PARKEERHULP
(4/4)
Deze functie is een extra hulp tijdens het rijden. Deze functie kan in geen geval de waakzaamheid en verantwoordelijkheid van de
bestuurder vervangen, die altijd de controle over zijn auto moet behouden.
Zorg ervoor dat bij het manoeuvre steeds de verkeersregels worden gevolgd die gelden op de gekozen weg.
– De bestuurder moet altijd op zijn hoede blijven voor plotselinge gebeurtenissen die zich tijdens het rijden kunnen voordoen: let dus
altijd op of er tijdens het manoeuvre geen bewegende obstakels (zoals een kind, dier, kinderwagen, fiets) of te kleine of smalle obstakels
(grote stenen, dunne paaltjes) aanwezig zijn in de buurt van de auto.
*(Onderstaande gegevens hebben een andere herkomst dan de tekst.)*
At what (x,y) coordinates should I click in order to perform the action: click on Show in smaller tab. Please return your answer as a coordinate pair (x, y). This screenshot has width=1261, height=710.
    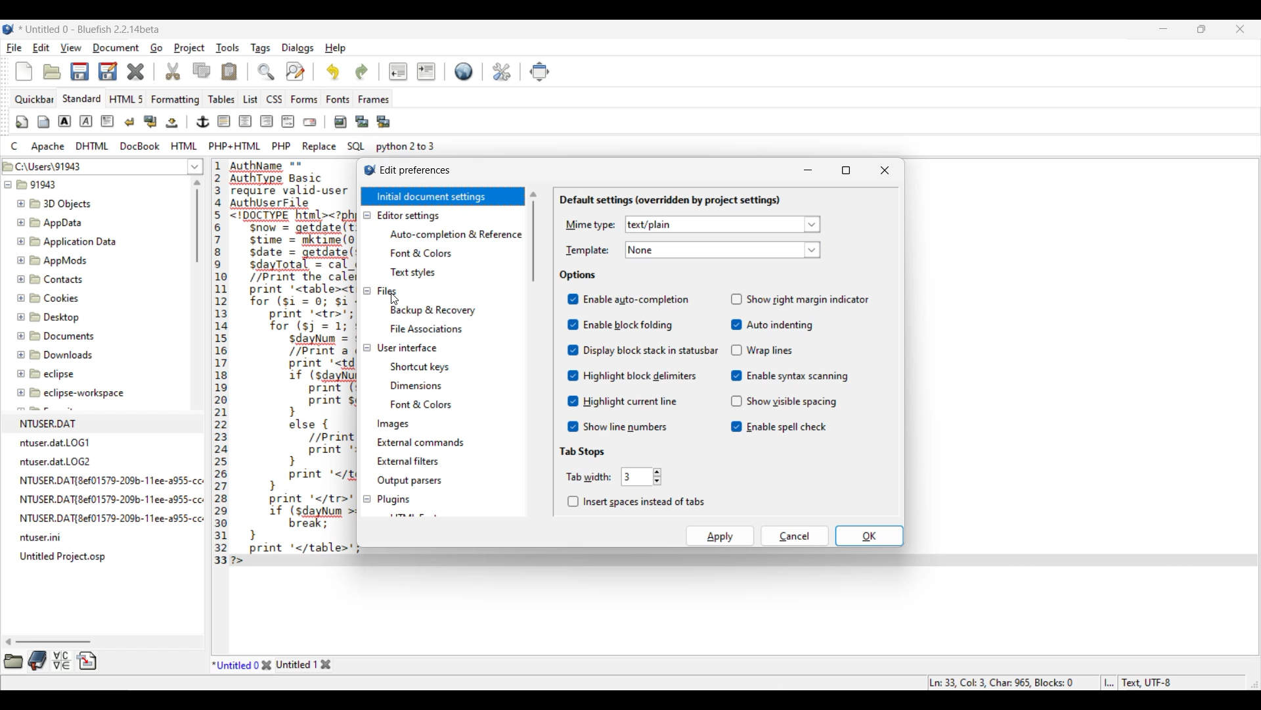
    Looking at the image, I should click on (1202, 29).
– Het systeem kan geen voorwerpen detecteren in de dode hoeken van de sensoren.
– Tijdens het manoeuvreren kan het stuurwiel snel draaien; steek uw handen niet door de spaken en let erop dat er niets in vast komt te
zitten.
– Controleer altijd eerst of de parkeerplaats die het systeem voorstelt nog steeds vrij is en er geen obstakels in de weg staan.
– Het systeem moet worden uitgeschakeld wanneer u een aanhangwagen trekt.